A Justiça decretou a prisão do médico João Jazbik Neto, 78 anos, novamente preso na tarde desta quinta-feira (3), na chácara onde vivia com a vítima e onde o crime ocorreu em Campo Grande. Jazbik é réu pelo feminicídio da fisioterapeuta Fabíola Marcotti, 51 anos.
Fabíola foi morta em 18 de maio deste ano, na residência do casal na Chácara dos Poderes. O médico a princípio alegou que a companheira havia cometido suicídio, mas a investigação da Polícia Civil e trabalho da perícia concluiu que Fabíola foi assassinada por ele com tiro na cabeça. Conforme o MPMS (Ministério Público de Mato Grosso do Sul), a fisioterapeuta sofreu golpes na cabeça com um objeto não identificado antes de ser atingida pelo tiro que lhe matou.

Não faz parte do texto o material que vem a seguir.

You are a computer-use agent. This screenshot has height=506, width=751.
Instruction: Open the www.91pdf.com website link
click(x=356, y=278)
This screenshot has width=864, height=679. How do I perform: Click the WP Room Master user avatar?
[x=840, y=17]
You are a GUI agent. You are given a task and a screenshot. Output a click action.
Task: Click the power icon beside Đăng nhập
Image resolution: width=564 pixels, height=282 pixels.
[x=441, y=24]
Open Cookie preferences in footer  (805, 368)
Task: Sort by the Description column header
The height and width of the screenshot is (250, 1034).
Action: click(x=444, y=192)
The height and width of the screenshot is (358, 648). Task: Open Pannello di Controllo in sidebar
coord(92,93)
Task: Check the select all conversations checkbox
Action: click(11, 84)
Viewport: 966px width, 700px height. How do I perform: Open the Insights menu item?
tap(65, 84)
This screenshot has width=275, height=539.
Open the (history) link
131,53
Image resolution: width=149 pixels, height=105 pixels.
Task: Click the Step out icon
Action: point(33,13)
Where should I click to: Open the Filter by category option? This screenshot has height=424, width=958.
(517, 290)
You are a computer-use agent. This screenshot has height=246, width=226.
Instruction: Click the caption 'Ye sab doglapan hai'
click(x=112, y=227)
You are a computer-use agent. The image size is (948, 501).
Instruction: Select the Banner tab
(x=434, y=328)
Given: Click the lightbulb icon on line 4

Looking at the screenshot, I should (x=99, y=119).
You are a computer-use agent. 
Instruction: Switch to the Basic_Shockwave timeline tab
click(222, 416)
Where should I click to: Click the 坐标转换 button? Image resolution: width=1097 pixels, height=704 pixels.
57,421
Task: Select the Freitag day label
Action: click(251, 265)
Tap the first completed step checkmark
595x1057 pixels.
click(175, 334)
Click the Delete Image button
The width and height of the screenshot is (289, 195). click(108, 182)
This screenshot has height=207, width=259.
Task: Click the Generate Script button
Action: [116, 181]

João tornou-se réu por feminicídio qualificado pelo meio cruel, recurso que dificultou a defesa da vítima e emprego de arma de fogo de uso restrito. Ele também responde por violência psicológica contra a mulher, posse irregular de armas e fraude processual.
O cardiologista havia sido preso preventivamente em 14 de agosto, mas seis dias depois, foi libertado em decisão liminar do desembargador Emerson Cafure, do TJMS (Tribunal de Justiça de Mato Grosso do Sul). O Ministério Público recorreu para restabelecer a prisão. O advogado do médico, José Belga Trad, sustenta que ele é inocente e classificou os laudos periciais utilizados pela acusação como “precários” e “amadores”. Ainda não há informação sobre onde o médico será recolhido.